Zidane left with nine titles from 13 contested during his reign nestled in the club’s museum and his name will live long in the memory of Madridismo. Only one coach, the legendary Miguel Munoz, won more with Madrid and he required 14 seasons to land 14 trophies. Doubtless, Zidane would swap a few Super and Club World Cup trinkets for a couple of Munoz’s nine Liga triumphs but the 45-year-old has written his own history at Madrid during a more competitive era. No manager in the history of the game has won three consecutive European Cup/Champions League titles and the Frenchman has every right to draw a line under an unprecedented period of success in the big-bucks era on a high. Jose Mourinho sat ashen-faced in the Camp Nou dugout as Barca hammered his nascent Madrid project 5-0 in the infamous “manita” Clasico of 2010-11. Carlo Ancelotti’s debut in the eternal rivalry came 10 games into the 2013-14 season and he left Camp Nou on the wrong end of a 2-1 scoreline. For Zidane it was lucky 13 in La Liga as he took his side to Catalonia and returned with three points after a 2-1 victory, an instant declaration of intent after four Madrid defeats in five previous Clasicos and the turning point for a demoralized Real in 2015-16. Zidane took over a side four points adrift of a rampant Barcelona after 18 games and dragged them to within a point of the eventual champions after 38, a clear sign of the wind changing direction after four years of Liga blanks. Few could argue that Zidane had a fairly easy ride to the 2015-16 Champions League, but as a novice coach he rode his luck and galvanised a squad that had topped their group over PSG but faced little other competition with Malmo and Shakhtar making up the numbers. Roma were dispatched with relative ease but Wolfsburg was a different matter entirely, a ball-shaped hole in the Germans’ wall allowing a Cristiano Ronaldo free kick to slip through to settle a tense tie. Manchester City opted for an ultra-defensive approach and conceded once — a deflected Gareth Bale cross/shot forcing an own goal from Fernando — over 180 minutes. Atletico Madrid were typically resolute and beaten on only penalties in the San Siro, but it was a watershed moment for Zidane. Ancelotti had delivered the long-obsessed over Decima after a 12-year wait. It took Zidane six months (with a nod to Rafa Benitez) to deliver the 11th two years later.

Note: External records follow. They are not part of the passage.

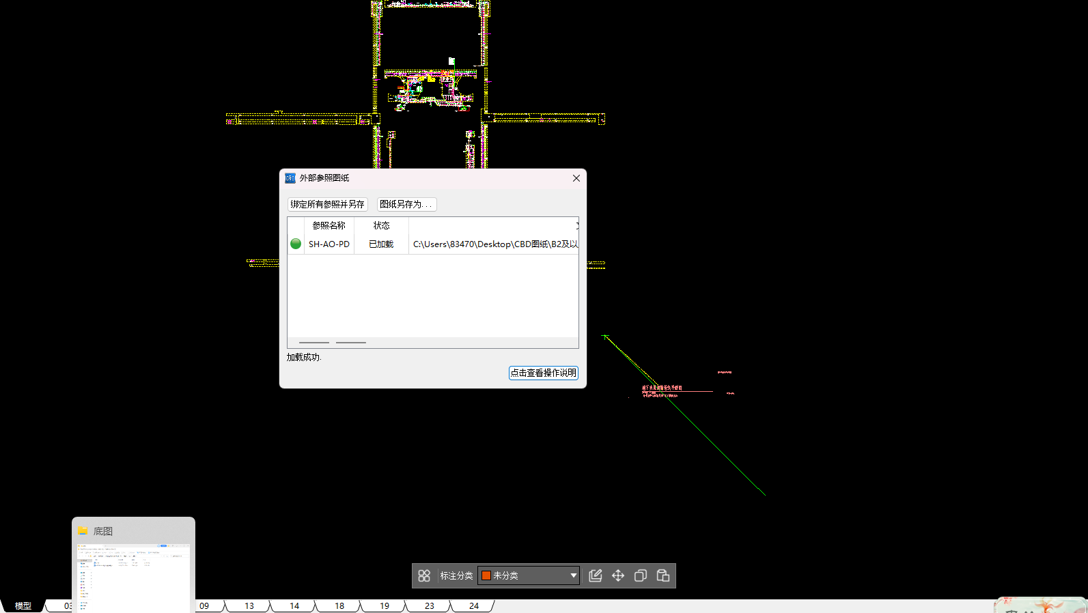Click the 图纸另存为... button

[x=406, y=204]
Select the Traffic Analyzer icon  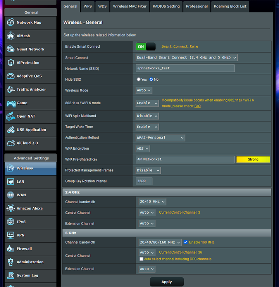(10, 90)
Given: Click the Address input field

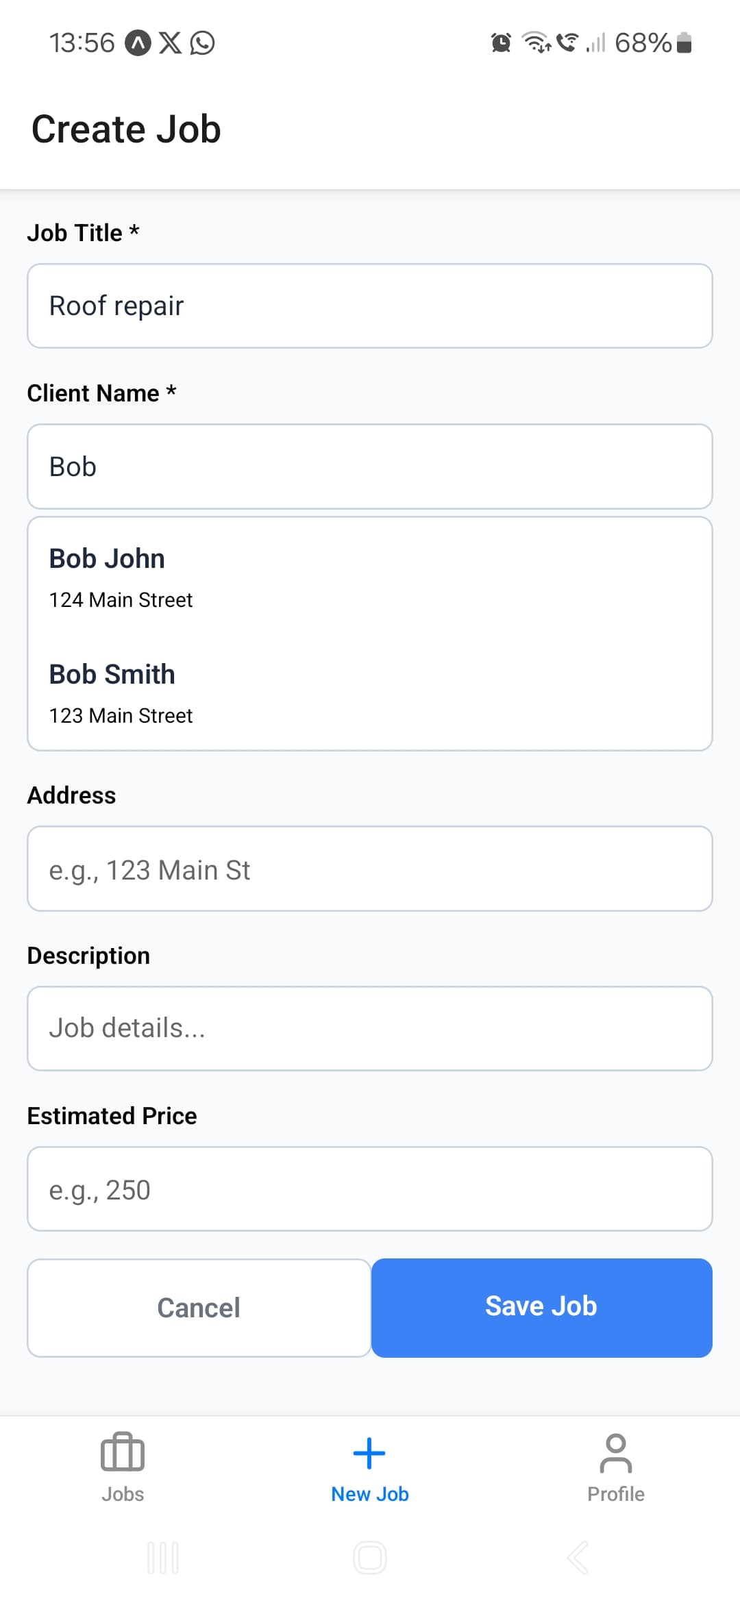Looking at the screenshot, I should click(370, 869).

Zidane described his only league title as his greatest achievement in his farewell news conference and not without good reason. The Champions League is a crapshoot but the 38-game format in Spain, despite external sniffing to the contrary, is not a case of shooting fish in a barrel and winning the Clasico. Dethroning reigning champions Barca, who had completed a domestic double the season before, and holding a typically dogged Atletico at arm’s length was no mean feat and Zidane did so with just three defeats, 106 goals scored and holding top spot for 28 of 38 match weeks. Only Sevilla, Valencia and Barcelona were able to take three points off his side, who scored four or more on 10 occasions. From a goalless draw against Manchester City in April 2016 to the 1-0 home defeat to Betis in September 2017, Zidane’s Madrid netted in 73 consecutive games in all competitions to beat Bayern Munich’s European record of 61 while also matching Santos’ mark of the same number from 1963. Only River Plate have hit the net in more consecutive games, embarking on a 96-game sequence between 1936 and 1939. Zidane won’t be remembered as a defensive mastermind at the Bernabeu but when his side clicked they were excellent value for your money: Real scored five or more in 15 Liga games during that record-breaking run and three or more eight times in Europe.

Ensuring his place in the history books as the most successful manager of all time in Europe’s elite club competition, Zidane is the only coach to have lifted old big ears three times in succession and only the third to win it that many times overall, alongside Bob Paisley and Ancelotti. En route to glory in Kiev, Zidane masterminded 180-minute victories over PSG, Juventus and Bayern Munich and beat Liverpool — who set a record for goals scored in a single Champions League campaign of 47 in 2017-18 — over 90. If his first was fairly easy-going, Zidane’s third took the hardest route possible, beating the champions of France, Italy and Germany and stopping Jurgen Klopp’s scoring machine in the final. Luck played its part, as it always does in football, but that should take nothing away from the achievement. It was Zidane’s crowning glory, and one of the reasons he decided to go out on a high.